The Fitzgeralds and the Kennedys
- First edition
- Author: Doris Kearns Goodwin
- Subject: Kennedy family, Fitzgerald family
- Genre: History
- Publisher: Simon & Schuster
- Publication date: 1987
- Publication place: United States
- Media type: Book
- Pages: 932
- ISBN: 9780312909338
- Dewey Decimal: 920.00929162073
- LC Class: CT274.F58 G66
- Preceded by: Lyndon Johnson and the American Dream
- Followed by: No Ordinary Time: Franklin and Eleanor Roosevelt: The Home Front in World War II

= The Fitzgeralds and the Kennedys =

1987 nonficfion book

The Fitzgeralds and the Kennedys is a 1987 book written by Doris Kearns Goodwin and published by Simon & Schuster. It covers two Boston Irish American families, the Kennedys and the Fitzgeralds, from John F. Fitzgerald's baptism to John Fitzgerald Kennedy's inauguration. Upon its release, the book's insightfulness and detail were generally praised by several publications. However, in 2002, The Weekly Standard determined that the book plagiarised three other books, which were subject to criticism.

== Contents ==
The book opens with Rose Kennedy's father John Francis Fitzgerald being baptised in 1863 and subsequently focuses on his rise and fall in Massachusetts politics in its first third. The book then covers the courtship and marriage of Rose and Joe Kennedy, also commenting upon Joe's failures, alcoholism and the prefrontal lobotomy on his eldest daughter Rosemary. The final section surrounding two eldest sons Joe Jr. and Jack and second eldest daughter Kick reaching adulthood which Goodwin dubs "the Golden Trio", ending with the inauguration of John F. Kennedy in 1961.

== Background ==
Goodwin previously wrote Lyndon Johnson and the American Dream. During research, Goodwin used 150 "cartons of unsorted personal papers" and interviewed numerous relatives and friends of the Kennedys, including Rose Kennedy.

== Reception ==

=== Critical reception ===
Kirkus awarded the book a starred review, describing it as a "lengthy but unfailingly engrossing version" and praising its freshness, details, and insights. Similarly, a review from Publishers Weekly praised the book's freshness and complimented that the book avoided melodrama. The review additionally stated that the book is "evenhanded, usually sympathetic treatment" and predicted that the book would be "immensely popular" but criticised that the story ended in 1961. This sentiment was echoed by Christopher Lehmann-Haupt from The New York Times, who praised the coverage of the characters as "alive and individual" and the freshness despite critiquing that the story opened predictably. Lehmann-Haupt also called the treatment of failures for the two families as candid.
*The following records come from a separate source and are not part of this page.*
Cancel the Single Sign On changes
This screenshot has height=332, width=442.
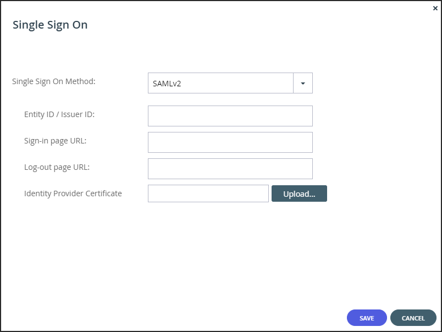pos(413,318)
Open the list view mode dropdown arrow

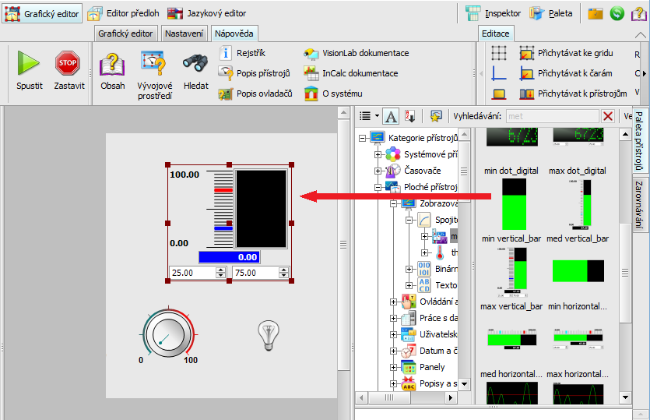pyautogui.click(x=377, y=115)
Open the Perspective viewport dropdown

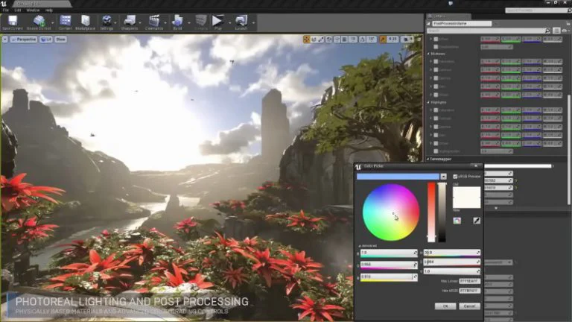pos(22,39)
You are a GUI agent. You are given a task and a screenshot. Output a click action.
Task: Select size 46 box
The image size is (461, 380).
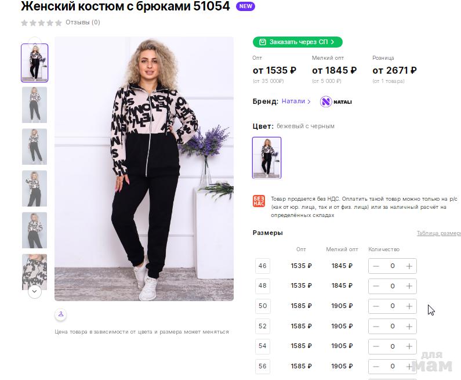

Geoffrey C. Ward, in another review from The New York Times, commented that the first third was the most original and described that Goodwin "skillfully evokes life in the squalid North End slums from which young Fitzgerald" and described the treatment of Joseph Kennedy as "oddly affecting". However, Ward was negative towards "the voices of those family members and close friends of the Kennedys" Goodwin interviewed, including Rose Kennedy, stating that "they are too frequently rendered in language that sounds more like that of the interviewer than the interviewee" and criticised the credibility of the interviews as main sources for quotations. The New England Quarterly praised the book's insights into family relationships, stating that the characters were "vivid and lovely" and described the coverage of the relationships between the children as fascinating. However, akin to Ward, criticism was directed towards Goodwin's objectivity due to the author's "close relationships" with the family and usage of interviews; the review further disapproved of the "unwillingness to weigh the critical evidence" surrounding various questions regarding the family. The book was also reviewed in Booklist.

=== Controversy ===
In 2002, The Weekly Standard reported that The Fitzgeralds and the Kennedys used phrases and sentences from three books without attribution. The plagiarism controversy received criticism; Goodwin subsequently resigned from the Pulitzer Prize Board and regular guest position on the PBS NewsHour program.